Forgive the metaphor but reporting the - so far rhetorical - escalation of tension between Washington and Tehran is a minefield for conscientious journalists, especially as we need to remember what happened in the run up to the invasion of Iraq.
Then a lot of claims were made by the US and British governments about Iraq's weapons’ capabilities and intentions which were reported widely and could well have helped swing public opinion behind confrontation with Iraq. As we know, no weapons of mass destruction were found in Iraq and critics of the war have accused many journalists of being too credulous and not rigorous enough in reporting such claims.
In our editorial meetings we have discussed several times how we should cover the growing tension between the US and Iran - and there are some hard facts such as the US naval build up in the Persian Gulf - but we are aware of the need to be very careful which claims and counter-claims we report, and the need to tell listeners when we don't know things as well as when we do know.

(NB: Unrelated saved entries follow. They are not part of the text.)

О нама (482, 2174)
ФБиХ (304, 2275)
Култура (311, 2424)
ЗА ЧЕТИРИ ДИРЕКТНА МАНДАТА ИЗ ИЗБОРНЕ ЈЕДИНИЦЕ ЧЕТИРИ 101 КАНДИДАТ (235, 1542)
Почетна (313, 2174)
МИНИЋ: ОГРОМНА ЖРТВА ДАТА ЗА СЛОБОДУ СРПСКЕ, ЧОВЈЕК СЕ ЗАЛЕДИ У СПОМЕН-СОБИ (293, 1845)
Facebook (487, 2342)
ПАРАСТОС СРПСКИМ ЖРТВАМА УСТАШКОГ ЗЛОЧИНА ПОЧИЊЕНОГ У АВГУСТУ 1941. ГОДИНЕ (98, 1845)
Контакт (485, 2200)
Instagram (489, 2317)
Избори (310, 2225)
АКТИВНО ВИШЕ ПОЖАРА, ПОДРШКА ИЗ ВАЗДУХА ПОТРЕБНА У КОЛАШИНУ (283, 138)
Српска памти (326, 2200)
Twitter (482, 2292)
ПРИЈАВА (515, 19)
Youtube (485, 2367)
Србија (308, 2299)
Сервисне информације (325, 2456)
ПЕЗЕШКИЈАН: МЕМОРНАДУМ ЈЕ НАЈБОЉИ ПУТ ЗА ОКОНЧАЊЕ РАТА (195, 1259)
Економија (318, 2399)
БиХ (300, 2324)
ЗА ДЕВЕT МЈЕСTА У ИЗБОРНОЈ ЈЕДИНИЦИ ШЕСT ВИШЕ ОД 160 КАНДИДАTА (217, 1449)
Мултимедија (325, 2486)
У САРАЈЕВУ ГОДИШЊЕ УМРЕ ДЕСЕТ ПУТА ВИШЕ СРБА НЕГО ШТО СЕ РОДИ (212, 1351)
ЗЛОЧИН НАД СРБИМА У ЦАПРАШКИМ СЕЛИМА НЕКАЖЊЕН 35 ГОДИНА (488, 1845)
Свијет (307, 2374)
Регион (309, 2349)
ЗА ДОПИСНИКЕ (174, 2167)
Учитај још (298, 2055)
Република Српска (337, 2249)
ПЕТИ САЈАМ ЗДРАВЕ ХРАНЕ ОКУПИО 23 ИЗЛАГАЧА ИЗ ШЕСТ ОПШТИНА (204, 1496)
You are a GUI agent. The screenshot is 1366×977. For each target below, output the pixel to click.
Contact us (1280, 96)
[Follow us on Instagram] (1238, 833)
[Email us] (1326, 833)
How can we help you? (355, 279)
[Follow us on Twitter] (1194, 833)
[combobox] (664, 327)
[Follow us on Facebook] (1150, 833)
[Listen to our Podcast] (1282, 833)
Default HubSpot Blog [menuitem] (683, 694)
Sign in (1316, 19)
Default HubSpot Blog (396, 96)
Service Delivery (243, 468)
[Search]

This Wednesday (listen here), we decided to report that the Americans are stepping up pressure on Iran, and ask whether what we have been hearing from officials, former officials, analysts and journalists means the US is preparing the ground for an attack on Iran.
The former US ambassador to the UN, John Bolton, known for his hawkish views, had given an interview to BBC World Service saying the US may need to take - unspecified - action against Iran over its nuclear programme, while the former US National Security Advisor, Zbigniew Brzezinski, now more dovish than when he was in office, told the Today programme there are members of the Bush administration who want to take military action against Iran and maybe trying to provoke the Iranians over their role in Iraq to justify that action.
We used extracts from these two interviews to show there is a debate in Washington over its policy towards Iran, and then we asked the respected analyst, Anthony Cordesman of the Center for Strategic and International Studies, whether the US is preparing an attack. He said on balance he didn't think so because the groups advocating such action do not have enough influence on the White House. He also said Iran has a limited presence inside Iraq and that the US knows Tehran is still years away from developing nuclear weapons.
What we try our best to avoid when doing this kind of story is reporting claims we can not substantiate, whether made by journalists, officials or politicians, about what the US and Iran are up to without first assessing their credibility and then making clear that they are just that - claims - and explaining the political context within which the claims are being made so that listeners can make up their own minds.